[Collected data]
····················

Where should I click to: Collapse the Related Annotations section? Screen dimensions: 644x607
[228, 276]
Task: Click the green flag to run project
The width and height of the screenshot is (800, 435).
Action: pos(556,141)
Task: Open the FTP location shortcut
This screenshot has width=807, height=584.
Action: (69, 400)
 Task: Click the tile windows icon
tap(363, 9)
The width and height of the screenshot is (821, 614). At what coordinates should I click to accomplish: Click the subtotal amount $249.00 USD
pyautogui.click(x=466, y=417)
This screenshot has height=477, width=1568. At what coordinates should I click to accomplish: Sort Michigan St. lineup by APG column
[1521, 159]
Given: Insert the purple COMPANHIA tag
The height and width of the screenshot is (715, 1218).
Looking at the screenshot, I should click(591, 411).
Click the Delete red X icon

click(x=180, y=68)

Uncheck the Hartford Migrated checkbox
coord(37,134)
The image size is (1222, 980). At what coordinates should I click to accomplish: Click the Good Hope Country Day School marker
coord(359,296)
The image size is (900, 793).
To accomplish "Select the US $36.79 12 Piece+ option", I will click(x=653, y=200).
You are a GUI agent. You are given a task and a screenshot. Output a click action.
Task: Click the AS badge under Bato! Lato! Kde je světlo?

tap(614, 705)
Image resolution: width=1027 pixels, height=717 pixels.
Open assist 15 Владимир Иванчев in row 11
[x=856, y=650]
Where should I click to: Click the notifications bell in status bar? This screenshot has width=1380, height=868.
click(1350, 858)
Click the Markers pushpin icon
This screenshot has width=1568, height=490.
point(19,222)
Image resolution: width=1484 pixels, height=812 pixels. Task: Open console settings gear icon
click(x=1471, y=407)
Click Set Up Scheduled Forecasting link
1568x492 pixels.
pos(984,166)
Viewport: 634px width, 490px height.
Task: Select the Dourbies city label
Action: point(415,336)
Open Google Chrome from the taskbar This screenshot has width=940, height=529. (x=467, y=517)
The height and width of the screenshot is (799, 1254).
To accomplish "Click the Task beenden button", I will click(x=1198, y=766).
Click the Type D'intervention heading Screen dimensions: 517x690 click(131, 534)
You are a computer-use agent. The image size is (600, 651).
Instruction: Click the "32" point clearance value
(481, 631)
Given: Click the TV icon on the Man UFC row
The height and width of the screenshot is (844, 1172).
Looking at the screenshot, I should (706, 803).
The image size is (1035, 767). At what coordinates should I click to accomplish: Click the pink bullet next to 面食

····················

__Exercise directions__
Copy out each line of the records that holds the string "agent".

__Answer__
You are a GUI agent. You are given a task and a screenshot. Output a click action.
You are a computer-use agent. The image size is (600, 651).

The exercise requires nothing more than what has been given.